## [Passage given]
When a studio only allows women, they are making a conscious decision to limit their clientele in order to provide a special service. They may see it as protective (I think that can be a false assumption). They may see it as empowering, and I’m not saying that’s impossible (though some miss the mark). But I think that regardless of their excellent motives (I don’t think any are exclusively female due to malice), they are doing a disservice to the human community.

Don’t get me wrong, I’m sure that my personal growth was accelerated because I could focus on my inner self while worrying less (not zero) about my outer self without having men in my class. So my growth was fast and very rewarding, but then I realized that I learned a very one-sided kind of safety. It didn’t prepare me for how to incorporate my new sense of self worth when i was around men. It didn’t give me a balanced world view that valued both genders. The Sacred Feminine is necessary and wonderful, but it is not all. I should also say that my instructor has nothing at all against men, I think she falls into the Protective camp.

Maybe part of the answer isn’t segregation, but incorporation.

If a person believes that society (North American in my case) is based in a lopsided patriarchal paradigm that doesn’t value women as much as they should (and I do believe that), what can they do to foster the kind of change they wish to see in the world? Maybe part of the answer isn’t segregation, but incorporation. Maybe instead of taking women aside and showing them how important they are, we could keep men and women together and tell them both how important they are. Have you ever really considered the phrase “preaching to the choir”? There comes a point when you need to show men how to respect women, rather than just telling women how to respect themselves. I think both things are needed.

## [Work to complete]
**A)** Please output the lines of the records starting at the line containing "Task: Select Var_DueDate from シンプルな変数 list" and ending at the line containing "Looking at the", reproduced word for word and with the pictures left out.
**B)** Pick up the text on women-only studios where it stops and keep writing it.
The text and the records have nothing to do with each other.

## [Input for this task]
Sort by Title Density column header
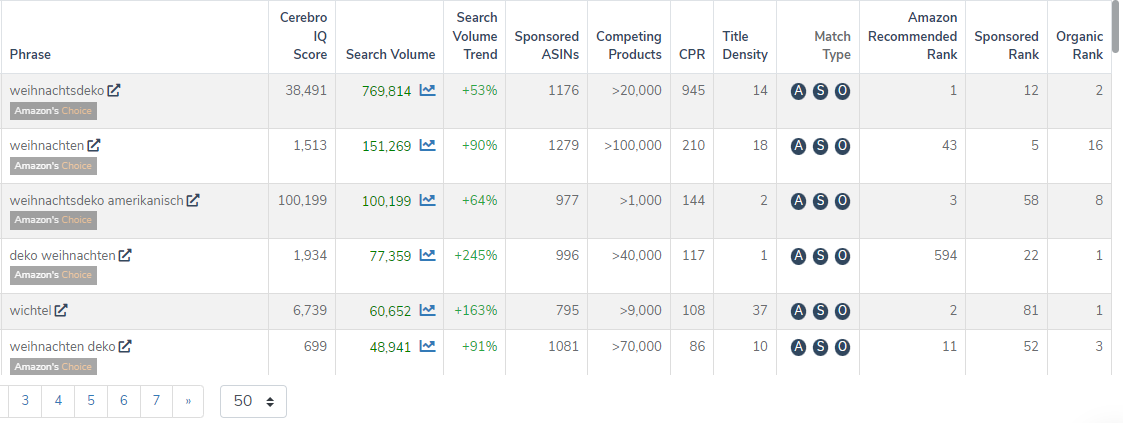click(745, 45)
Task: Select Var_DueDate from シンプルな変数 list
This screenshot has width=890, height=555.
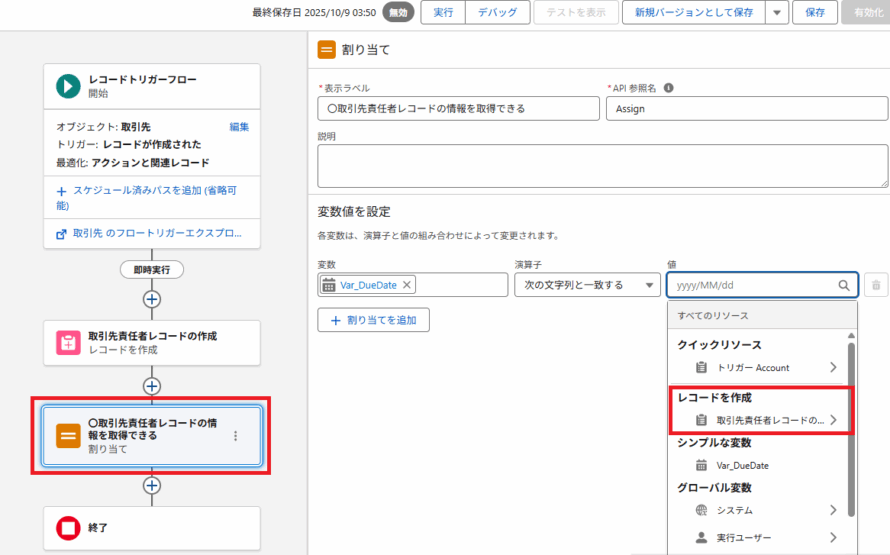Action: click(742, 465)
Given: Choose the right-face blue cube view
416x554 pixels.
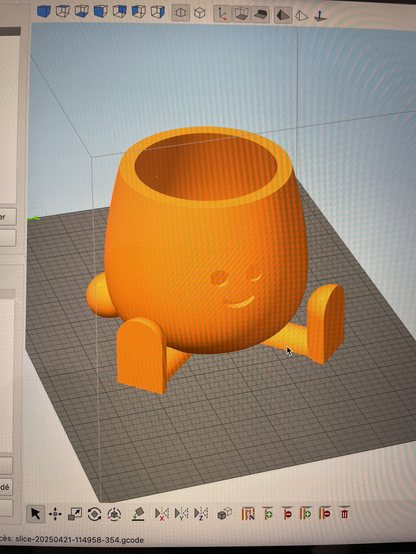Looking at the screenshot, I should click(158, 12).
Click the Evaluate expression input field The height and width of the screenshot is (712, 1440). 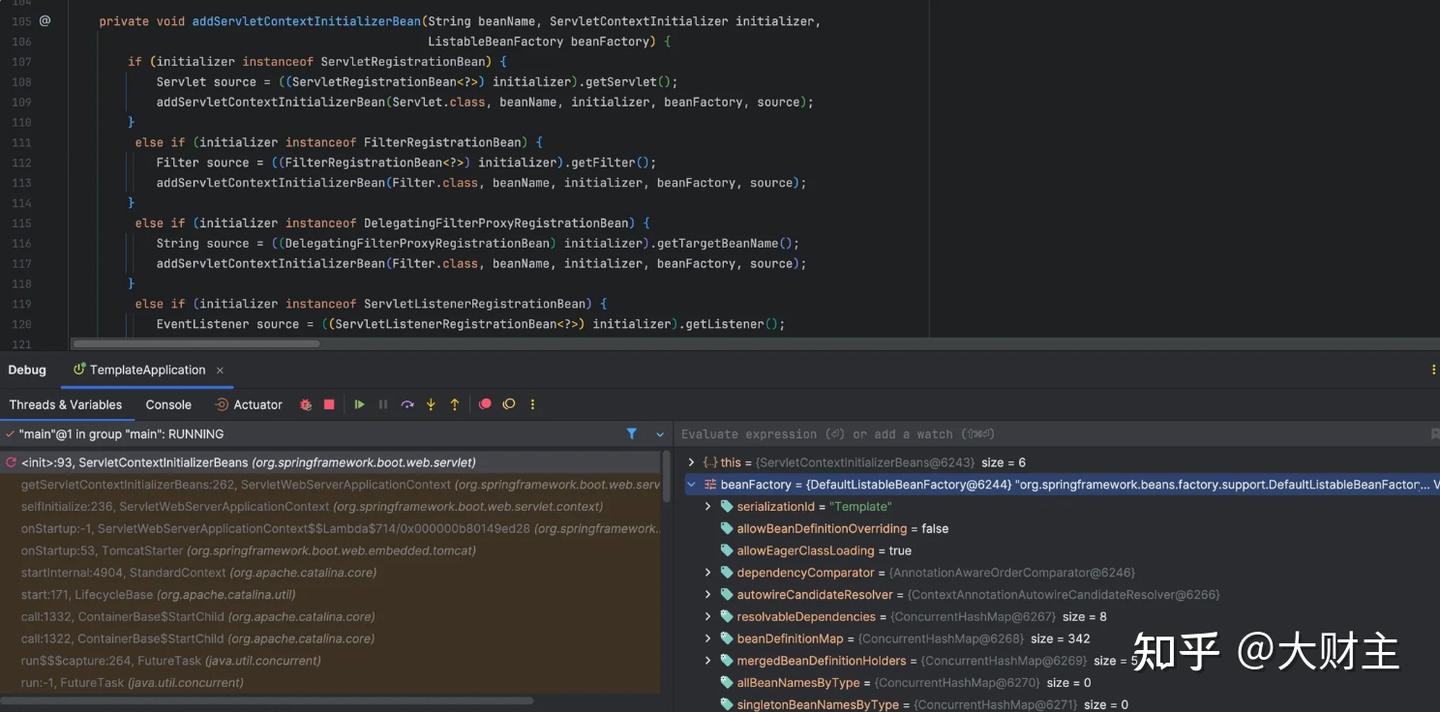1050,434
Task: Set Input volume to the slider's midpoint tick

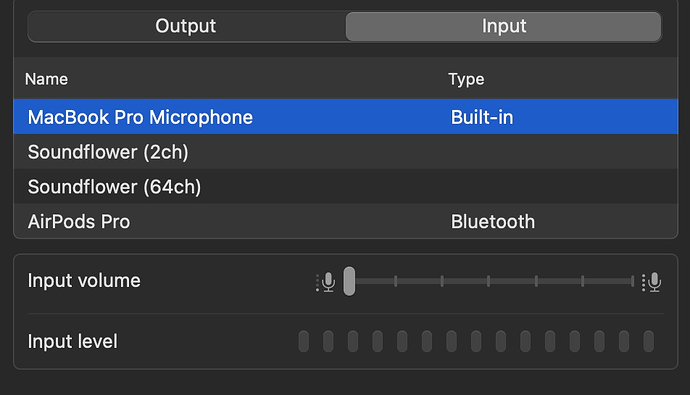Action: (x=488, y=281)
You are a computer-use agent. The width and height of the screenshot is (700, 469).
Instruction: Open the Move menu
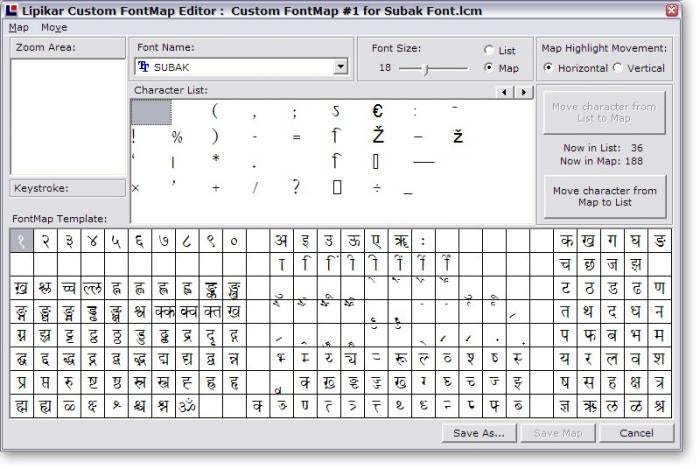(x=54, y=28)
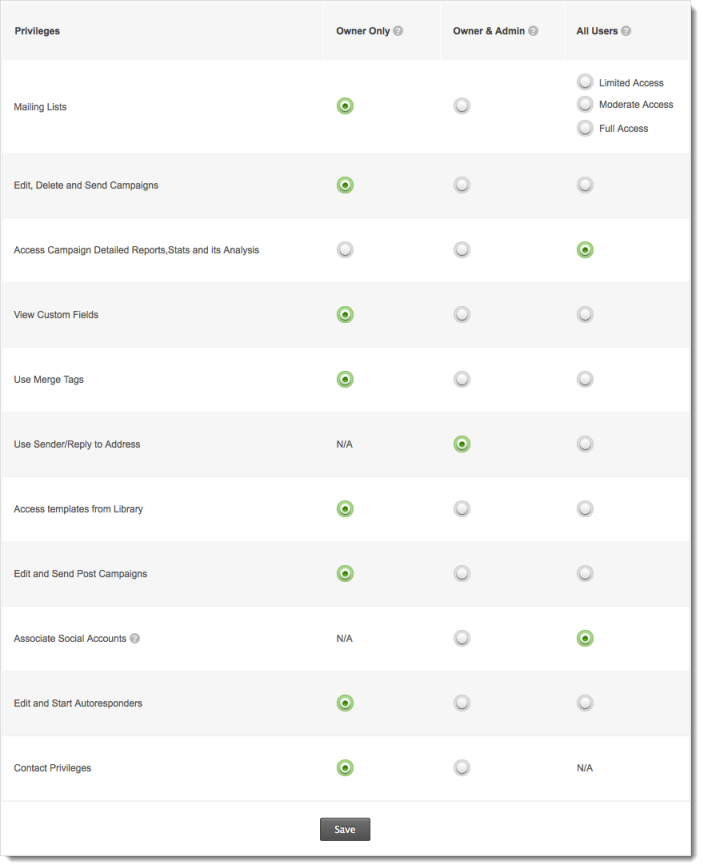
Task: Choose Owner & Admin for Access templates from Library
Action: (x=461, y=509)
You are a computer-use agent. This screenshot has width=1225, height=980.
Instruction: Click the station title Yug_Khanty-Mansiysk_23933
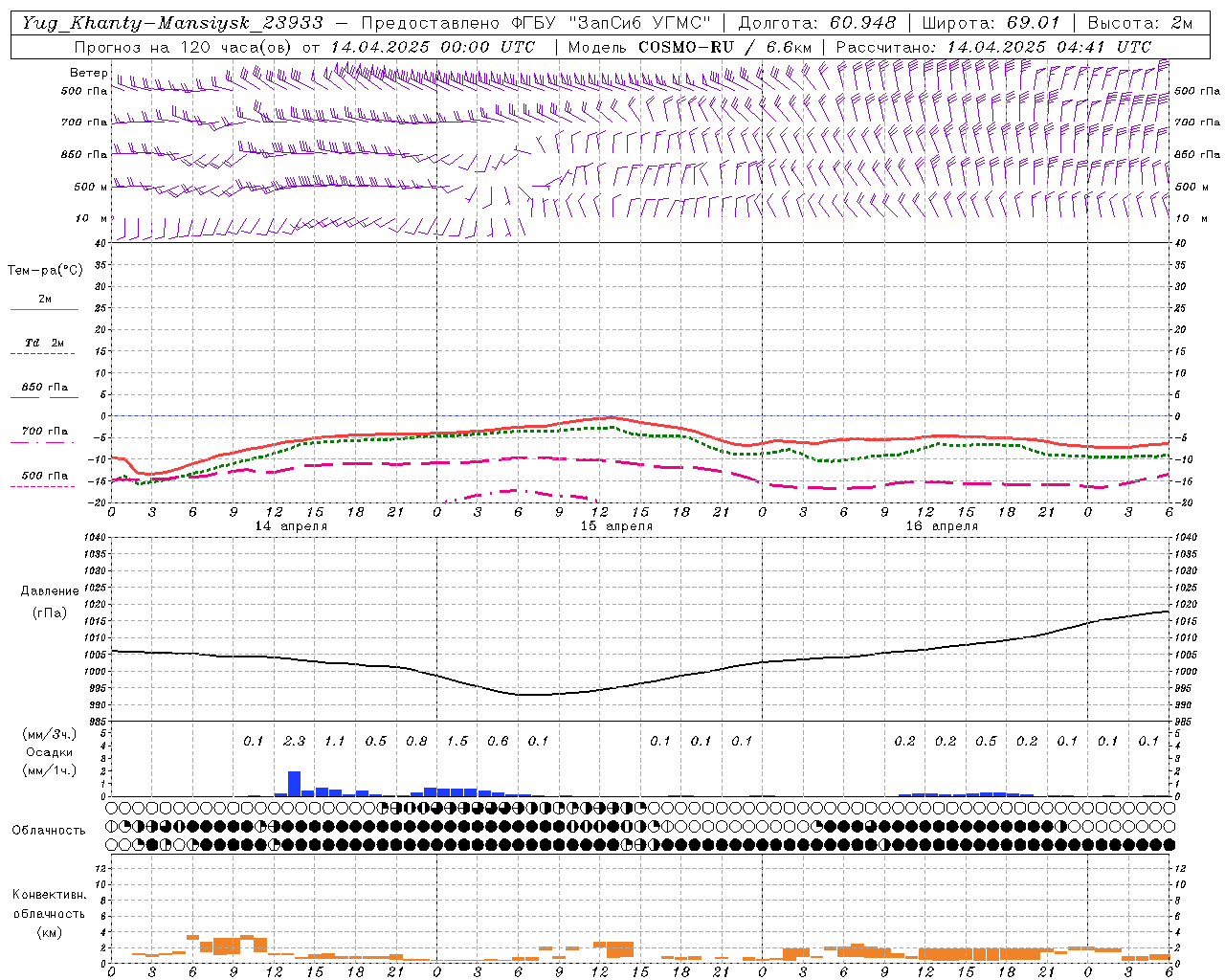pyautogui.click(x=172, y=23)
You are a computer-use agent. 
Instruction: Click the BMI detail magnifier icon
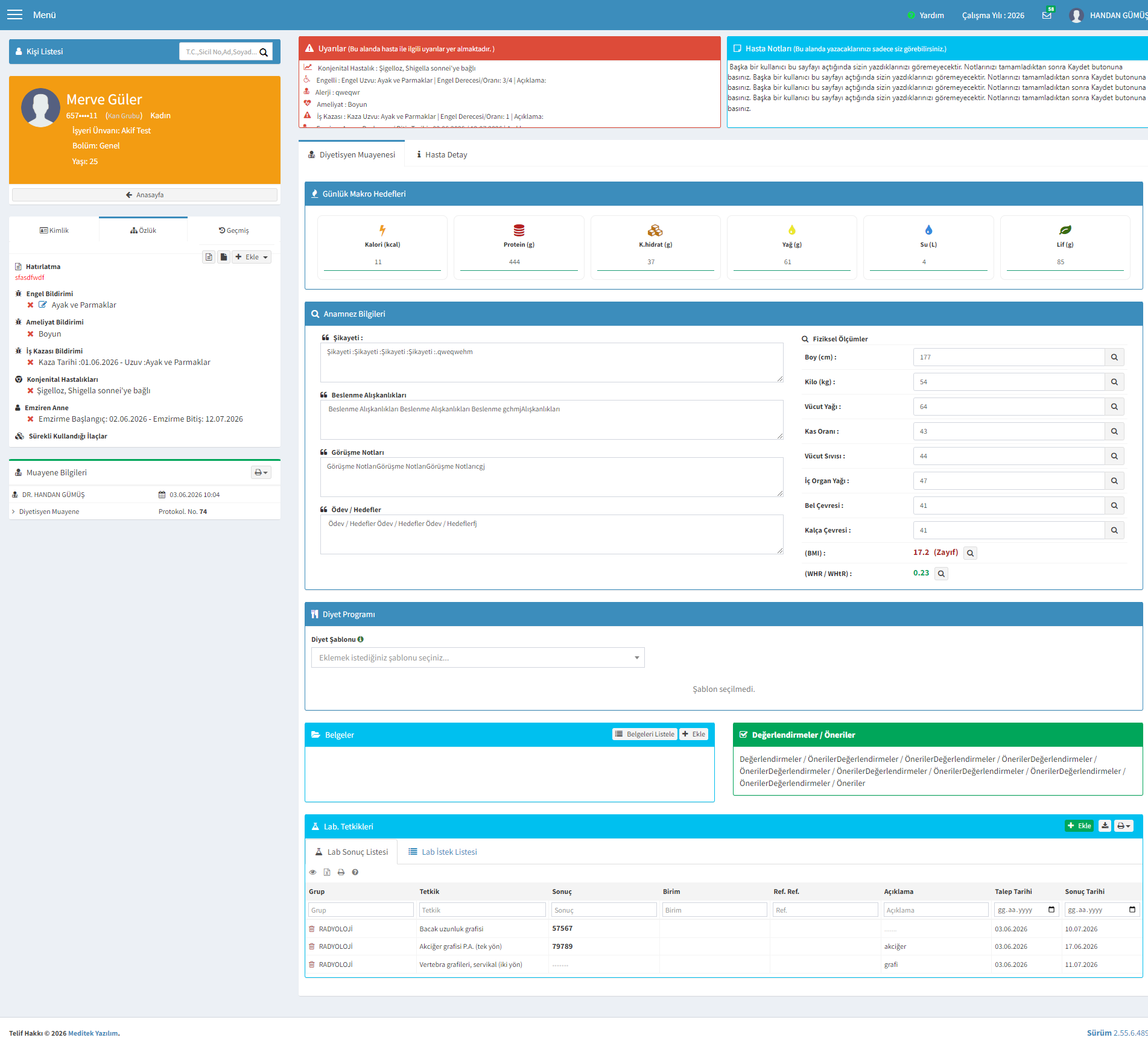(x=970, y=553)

## [Replies]
**A)**
Task: Select Var_DueDate from シンプルな変数 list
This screenshot has width=890, height=555.
Action: click(742, 465)
Given: Choose the right-face blue cube view
416x554 pixels.
Looking at the screenshot, I should click(158, 12).

**B)**
I sometimes think that by emphasizing the separation of the genders, we perpetuate the focus on the differences and not on the sameness. We may even be encouraging women to expect men to be misogynistic. In Sarah Silverman’s performance “We are miracles,” she apparently says “Stop telling girls they can be anything they want when they grow up. I think it’s a mistake, not because they can’t, but because it would’ve never occurred to them they couldn’t.”

How does this play out in a pole dance studio? For me, the ideal is to have both women-only and co-ed classes, and maybe even some male-only classes. Let each person choose their level of personal growth. I say for me because that’s strictly feeding my world view, not everyone else’s. And frankly it’s not even economically feasible most of the time – there aren’t enough potential male students in some areas to do this. A studio owner would have to accept that they might lose some female clients with this choice. Again, they have to choose the type of service they want to offer.

Some say there needs to be a place that elevates the feminine because the world is full of too many places that elevate the masculine. I say that’s like adding more pepper because your soup is too salty; you just end up with soup full of too much salt and pepper. Instead, add a potato to reduce that salt. Think differently. Find a way to balance the flavors of the world instead of just adding more of the opposite.

Tell me, would you attend co-ed classes? If not, why?